Bereits seit dem Debütalbum hat die Musik von Lord Vigo auch einen cineastischen Anspruch und ist unter anderem an alte Horrorfilmklassiker angelehnt. Dieses Mal erstreckt sich das Konzept nicht über einzelne Songs, sondern über das gesamte Album. Von der Atmosphäre her erinnert „Danse De Noir“ an das großartige Heart Of Cygnus Album „Utopia“ (2007), welches jeder Undergroundfanatiker (oder der es noch werden möchte) in seiner heimischen Plattensammlung haben sollte. Thematisch handelt es sich diesmal mehr um Science Fiction und künstliche Intelligenz als um Horror. Mehr sei an dieser Stelle nicht verraten!

Los geht es mit einem teils englisch, teils französisch gesprochenen Intro („The Voight Kampff Situation“), welches direkt in den Titeltrack übergeht. Der Song beginnt gemächlich und nach einem schönen Gitarrensolo nimmt dieser an Fahrt auf,  um wieder in einem epischen Refrain zu münden. Mit „Are You Human?“ gibt es das nächste kurze Intro. Etwas flotter als der Titelsong ist dann das starke, mit einem packenden Refrain ausgestattete „At The Verge Of Time“. Zu diesem, man kann es ruhig laut sagen, „Hit“ wurde übrigens ein sehr sehenswertes Video gedreht. Es folgt ein weiteres Intro („Fiery The Angels Fell“) und das ebenfalls sehr gelungene „Shoulder Of Orion“. Wieder mit einem gelungenen Refrain versehen, hält diese Nummer total abgefahrene Instrumentalparts bereit. Inklusive Neal Peart Gedächtnis Percussions am Ende des Songs. Hört Euch mal „The Trees“ von Rush an und Ihr wisst, was ich meine!

Und weiter geht es mit den Hits am laufendem Band… „And Then The Planets Will Align“ heißt der nächste. Dieser hat sogar noch mehr Soundtrack Charakter  als dieses Album ohnehin schon hat. Und auch hier gibt es sie wieder, die typischen musikalischen Soloabfahrten. Nicht nur diese Nummer lässt mich sofort an Iron Maiden zu „7th Son …“-Zeiten denken, sowohl beim Anfang als auch bei den Instrumentalparts. Vielleicht liegt es daran, dass die Basslinien bei sämtlichen Songs allgegenwärtig gleichberechtigt sind und eigene Melodien spielen? Wie bei Steve Harris eben.

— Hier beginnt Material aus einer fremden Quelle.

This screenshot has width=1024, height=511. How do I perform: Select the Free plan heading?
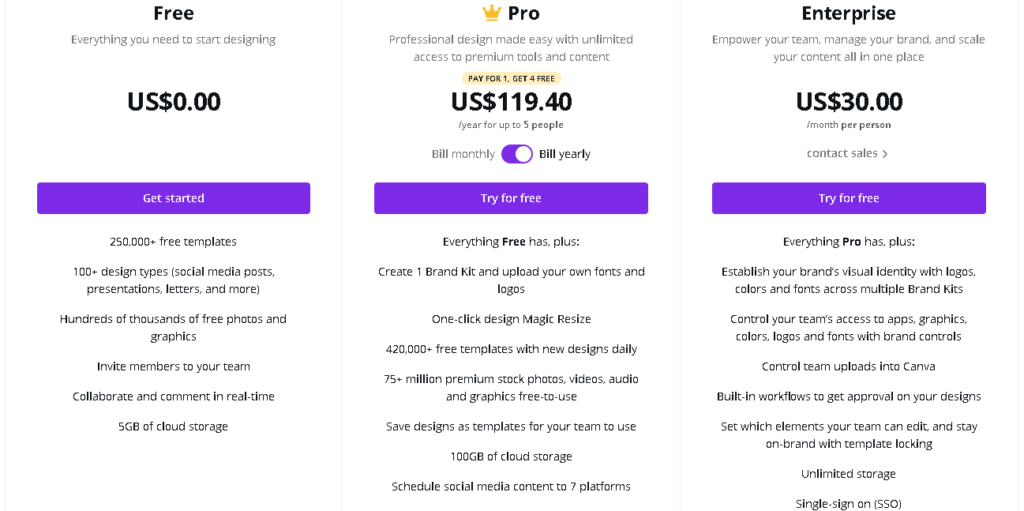pyautogui.click(x=174, y=13)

Es folgt nahtlos übergehend der vielleicht absolute Höhepunkt des Albums: „Between Despair And Ecstasy“. Dieser Groover könnte direkt aus den Achtzigern stammen und ist irgendwie eine Mischung aus Scorpions „Rock You Like A Hurricane“ und dem New Wave /Indie Rock. Und das im positiven Sinne! Mit coolen Bass/Drumpart im Mittelteil. Danach wird es dann wieder etwas ruhiger und dramatischer. “As Silence Grows Old“ beginnt nahezu balladesk, wühlt einen im weiteren Verlauf immer mehr auf, hat einem sehr bedrückenden Refrain und endet so ruhig wie es begonnen hat. Eine Achterbahnfahrt der Gefühle, die sich im nächsten und letzten Song „Momento Mori“ fortsetzt. Eine insgesamt schleppende Nummer mit einem einmal mehr erhabenen Refrain aufwartend, der bei aller Dramatik auch ein wenig Hoffnung versprüht. Natürlich gibt es auch hier wieder gelungene Instrumentalpassagen zu beklatschen, die auf das Ende des Songs und der Geschichte vorbereiten. Hoffnung? Pustekuchen! „All those moments will be lost in time like tears in rain. Time to die!“ heißt es …und der Spuk ist nach einer dreiviertel Stunde vorbei. ÖBEY  THE LORD!